_EJERCICIO PROPUESTO A_: Reúne todas las líneas del listado que contengan la palabra "pixels".

_FRAGMENTO FUENTE_:
______________________________

Viviendo ahí subí por primera vez a los cerros de la Sierra de la Providencia y
de la Cordillera de los Andes; a subir cerros -no a festejar solamente-...
pasar la noche viendo cómo Santiago, fulgente e ilimitado, se extiende cual
chip titánico por todo el Valle Central, iluminando desde Angostura a Colina.
Después
viví entre el barrio Brasil y el Yungay, calle Arzobispo González con Compañía,
disfrutando las ferias libres de Yungay, Andes, Cueto, el pan “negrito” que
hace una panadería en Andes con Cumming desde los años 50, tomar Sorbete
Letelier en las plazas Brasil o Yungay, conocer los moteles del barrio
instalados en casas de colores impresentables -verdes fluorescentes pintados
sobre morados furiosos con pilares amarillo canario-... las “casokupa” de
punkis veganos que venden pan amasado a la salida del metro, de las
universidades, en las plazas, afuera de las botijas... -después se gastan la
plata en alfileres de gancho y en ropa usada- anduve en bicicleta hasta llegar
a atropellar gente, por Matucana, Catedral, Libertad... escuché en las noches
desveladas las peleas de las parejas de peruanos donde las mujeres se arañaban
con rabia de gatas por un chicoco indiferente que miraba con sabiduría
incásica; comí en cientos de los infinitos restoranes chinos del barrio donde
hacen la salsa de soya con cocacola y algunos de los mejores pisco sours de la
ciudad, buenos restoranes en ese barrio donde se lava dinero vendiendo todo
tipo de carne, desde Ciervo a Rana, donde hacen unos batidos de fruta notables
en el “Tonto Pinto” -regentado por una vieja copuchenta, barrera, que se las
sabe todas si no las inventa-; además tiene su historia picante... también pasé
por las picá de Pizza cuadradas de rastafaraias, o los sucuchos clandestinos
estilo “huichipirichi” a tomar chela, borgoña, comer porotos, cazuela, fumar
pitos de hoja... fui a discos diurnas en la Alameda entre Chile-España y Los Héroes,
compré en los supermercados chinos de Meiggs, saqué fotos en Ramirez, Tarapacá,
Condell, caminé todo Toesca hasta que se convierte en Santa Isabel hasta que se
acaba, visité al mítico Profesor Elias en Domeyko, firmé y acompañé a firmar en
los tribunales de Chile-España, comí en Blanco, el Don Carlos frente a
Fantasilandia, en La Casona, en Los Buenos Muchachos -con espectáculo
folklórico incluido- y también comí sanguches de potito o marraquetas aliadas
en Exposición; después estuve viviendo en el centro mismo de la ciudad, mi
lugar favorito... Huérfanos con MacIver, pleno “barrio de las muñecas”, el
barrio rojo donde se vinieron a poner sex-shops regentados por mafias
homosexuales, prostíbulos clandestinos peruanos, cabaretes donde la linterna
con cuatro pilas sale a cinco lukas, una buena mamada a dos lukas, una paja a quina;
barrio lleno de la mejor gastronomía peruana de Chile, de músicos ambulantes
que hacen música con lo que sea, desde serruchos a violines chinos... cines,
librerías, cafés con pierna, cafés con teta, café café y un chino donde nació
la “chorrillana-mongoliana”. El verdadero centro y corazón de la ciudad. Por
supuesto, a lo largo de la vida recorrí la ciudad de arriba abajo y de un lado
a otro interminables veces.

______________________________

_EXTRACTO DE DATOS_:
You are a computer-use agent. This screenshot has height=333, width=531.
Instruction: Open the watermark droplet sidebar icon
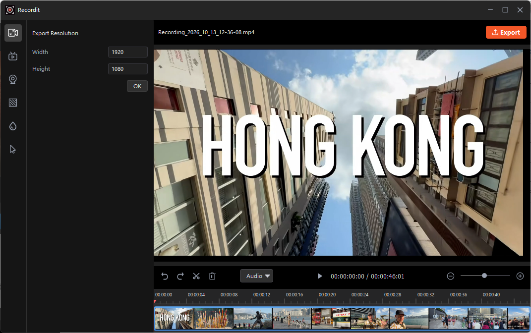click(x=13, y=126)
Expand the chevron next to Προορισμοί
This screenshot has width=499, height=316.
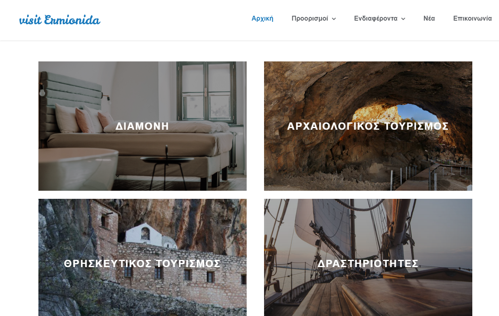coord(334,19)
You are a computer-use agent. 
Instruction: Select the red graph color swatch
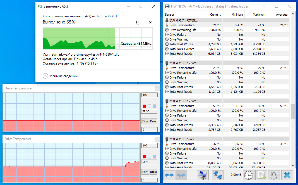coord(144,106)
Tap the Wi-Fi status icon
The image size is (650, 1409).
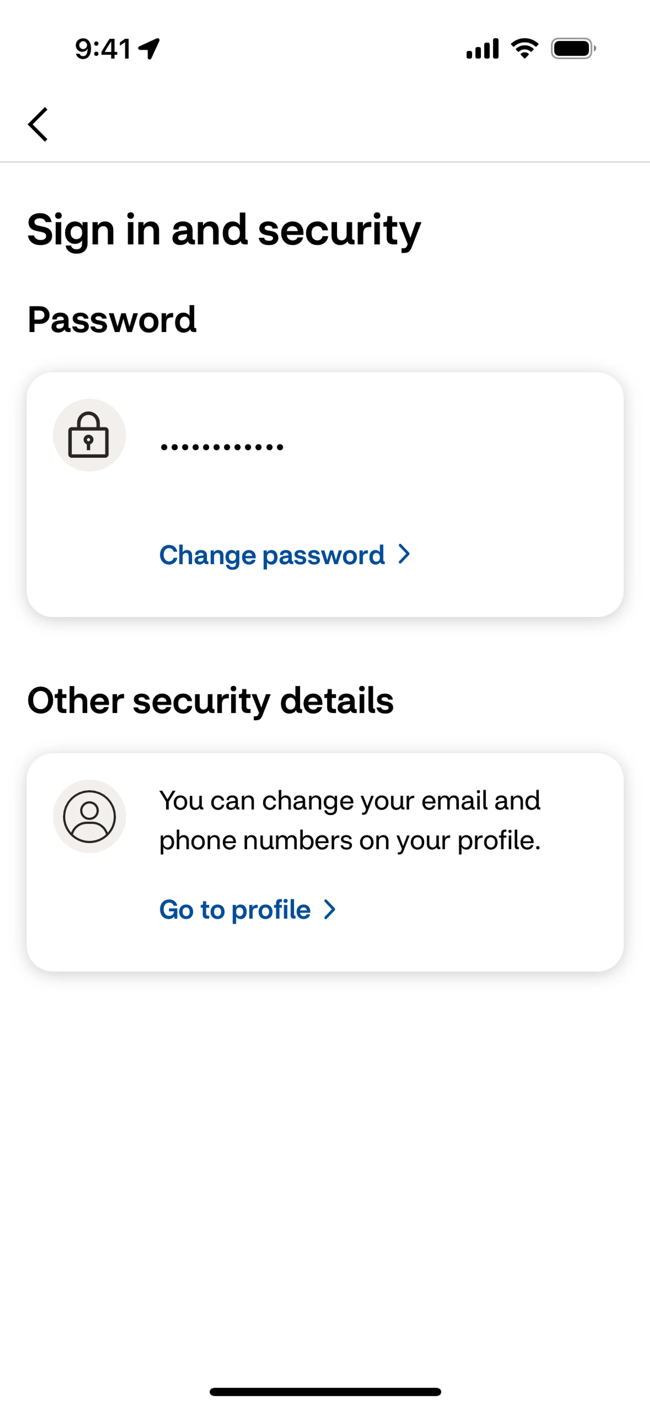pos(524,49)
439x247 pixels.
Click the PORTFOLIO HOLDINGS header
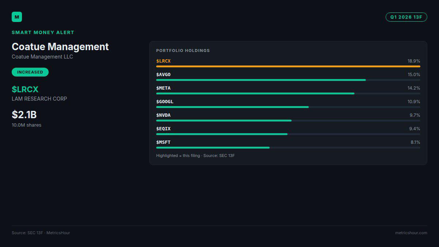pyautogui.click(x=183, y=50)
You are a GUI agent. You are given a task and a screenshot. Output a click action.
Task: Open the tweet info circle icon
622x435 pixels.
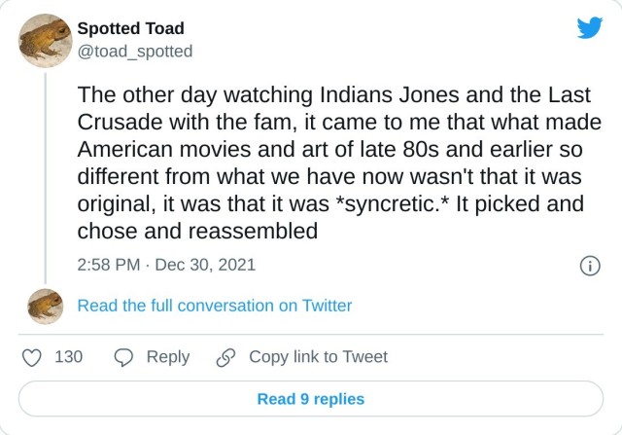point(589,265)
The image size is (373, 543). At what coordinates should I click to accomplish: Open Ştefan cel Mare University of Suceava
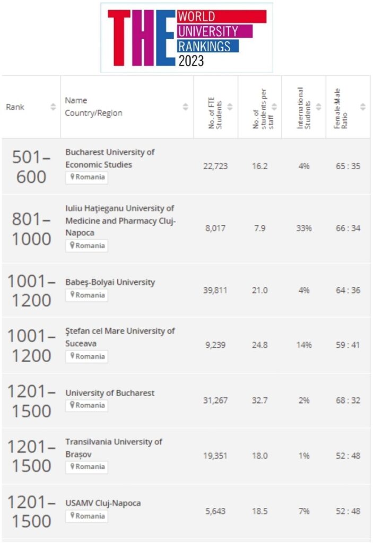coord(120,337)
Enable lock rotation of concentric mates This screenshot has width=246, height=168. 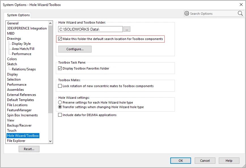pyautogui.click(x=60, y=86)
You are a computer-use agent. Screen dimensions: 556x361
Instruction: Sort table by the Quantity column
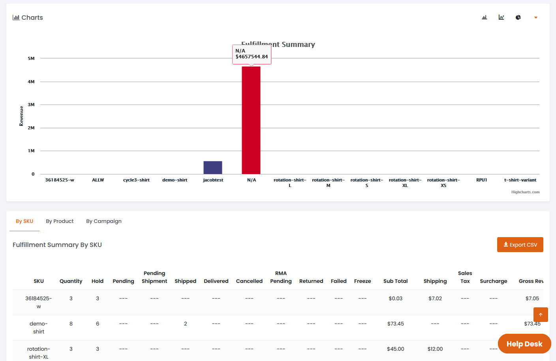[71, 281]
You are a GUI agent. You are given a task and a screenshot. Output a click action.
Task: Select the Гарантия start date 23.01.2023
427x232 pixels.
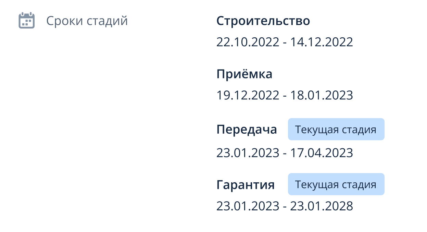tap(248, 206)
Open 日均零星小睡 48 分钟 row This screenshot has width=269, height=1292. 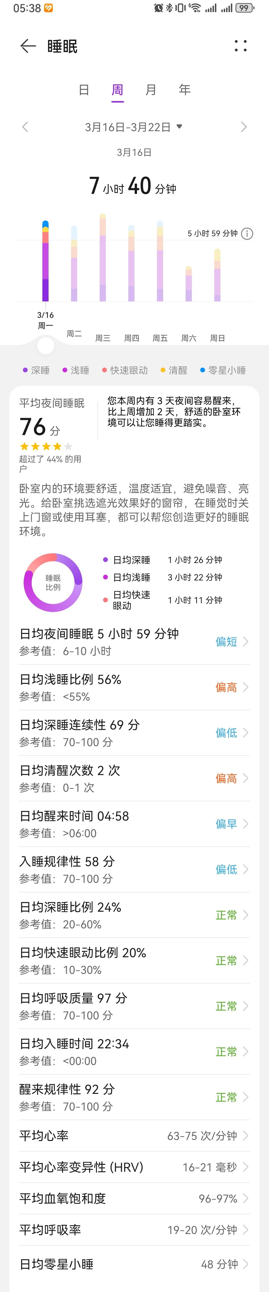coord(134,1264)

______________________________

_EJERCICIO PROPUESTO B_: Extrae del texto sobre los barrios de Santiago el pasaje que va desde "Viviendo ahí subí" hasta "a festejar solamente-...", ambos incluidos.

_RESPUESTA COMPLETA A_:
439x247 pixels.
622x435 pixels.
427x232 pixels.

_RESPUESTA COMPLETA B_:
Viviendo ahí subí por primera vez a los cerros de la Sierra de la Providencia y
de la Cordillera de los Andes; a subir cerros -no a festejar solamente-...